Now that, my good sir, is quite funny! :rofl:


----------



## mechman (Feb 8, 2007)

ALMFamily said:


> Now that, my good sir, is quite funny! :rofl:


That's what I thought when I saw it! :T :bigsmile:


----------



## ALMFamily (Oct 19, 2011)

Off to see it in about an hour - I should print a copy and take it along!:bigsmile:


----------



## mechman (Feb 8, 2007)

How was it? I'm the kind of guy who waits until things settle down before I go see them. I hate jam packed theaters.


----------



## ALMFamily (Oct 19, 2011)

They were showing it every 30 minutes so it was not packed at all - we went to see the 2D version.

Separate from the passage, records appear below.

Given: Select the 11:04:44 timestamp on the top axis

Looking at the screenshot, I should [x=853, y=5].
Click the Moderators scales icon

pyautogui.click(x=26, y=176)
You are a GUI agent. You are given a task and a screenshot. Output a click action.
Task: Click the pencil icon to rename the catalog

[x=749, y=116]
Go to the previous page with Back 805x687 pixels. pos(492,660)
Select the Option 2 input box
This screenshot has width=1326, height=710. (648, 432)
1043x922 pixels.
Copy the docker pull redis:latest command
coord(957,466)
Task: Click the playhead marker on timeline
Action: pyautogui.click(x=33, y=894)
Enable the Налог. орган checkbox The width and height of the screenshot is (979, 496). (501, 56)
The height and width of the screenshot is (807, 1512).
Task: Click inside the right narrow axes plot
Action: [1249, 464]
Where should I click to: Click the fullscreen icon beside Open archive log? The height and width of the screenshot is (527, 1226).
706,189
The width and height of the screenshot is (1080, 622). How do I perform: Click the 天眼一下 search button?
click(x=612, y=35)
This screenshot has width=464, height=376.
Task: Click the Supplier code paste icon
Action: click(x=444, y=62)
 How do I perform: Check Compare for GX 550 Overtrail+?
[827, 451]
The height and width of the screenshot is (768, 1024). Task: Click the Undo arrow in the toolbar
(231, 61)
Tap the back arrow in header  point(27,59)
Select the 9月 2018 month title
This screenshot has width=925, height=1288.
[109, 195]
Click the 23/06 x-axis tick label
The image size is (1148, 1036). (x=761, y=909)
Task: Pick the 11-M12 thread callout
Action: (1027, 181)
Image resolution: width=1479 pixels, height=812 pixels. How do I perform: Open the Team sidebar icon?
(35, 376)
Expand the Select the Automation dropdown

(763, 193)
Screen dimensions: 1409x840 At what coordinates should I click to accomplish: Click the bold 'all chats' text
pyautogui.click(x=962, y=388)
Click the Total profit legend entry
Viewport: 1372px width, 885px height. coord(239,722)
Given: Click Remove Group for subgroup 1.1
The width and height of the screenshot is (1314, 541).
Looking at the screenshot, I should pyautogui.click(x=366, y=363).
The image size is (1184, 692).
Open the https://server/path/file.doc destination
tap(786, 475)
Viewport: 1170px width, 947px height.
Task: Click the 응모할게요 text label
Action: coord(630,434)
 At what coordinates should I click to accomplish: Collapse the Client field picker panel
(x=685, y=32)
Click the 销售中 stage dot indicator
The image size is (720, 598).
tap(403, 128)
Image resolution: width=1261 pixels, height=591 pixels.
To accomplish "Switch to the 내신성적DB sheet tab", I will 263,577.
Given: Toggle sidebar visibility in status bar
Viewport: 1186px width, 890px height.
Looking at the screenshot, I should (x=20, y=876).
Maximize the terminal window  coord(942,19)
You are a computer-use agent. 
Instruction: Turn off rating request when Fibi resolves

I could see in the first 5 minutes what they meant about the difference in 24 fps to 48 fps. After that, I mainly noticed it in close-ups and scenery. Close-ups did not have pores like you would normally see - and the scenery was brightly colored. 

However, I was so immersed in the film I did not even notice it much after that first 5 minutes. As I expected, Jackson dod a really good job transferring this to screenplay - the story flowed very well with the book with just a bit of theatrical addition. And, as in the first 3, specific points of dialogue were pulled verbatim from the book.

I did hear someone complain about it being too much of an action movie on the way out. Not my take - but there it is.

All in all - a great start to this series. And, I called the exact spot where this one would end! :flex:


----------



## Dale Rasco (Apr 11, 2009)

They really should have used Bashful, Doc, Dopey, Grumpy, Happy, Sleepy and Sneezy. That would have been so much easier...


----------



## mechman (Feb 8, 2007)

Dale Rasco said:


> They really should have used Bashful, Doc, Dopey, Grumpy, Happy, Sleepy and Sneezy. That would have been so much easier...


:rofl:


----------



## AudiocRaver (Jun 6, 2012)

So, which one was played by Clint Eastwood? Wasn't he in there somewhere? "Go ahead, make my second breakfast?":dontknow:


----------



## phillihp23 (Mar 14, 2012)

Thats just too funny, a hobit flow chart....:rofl:


----------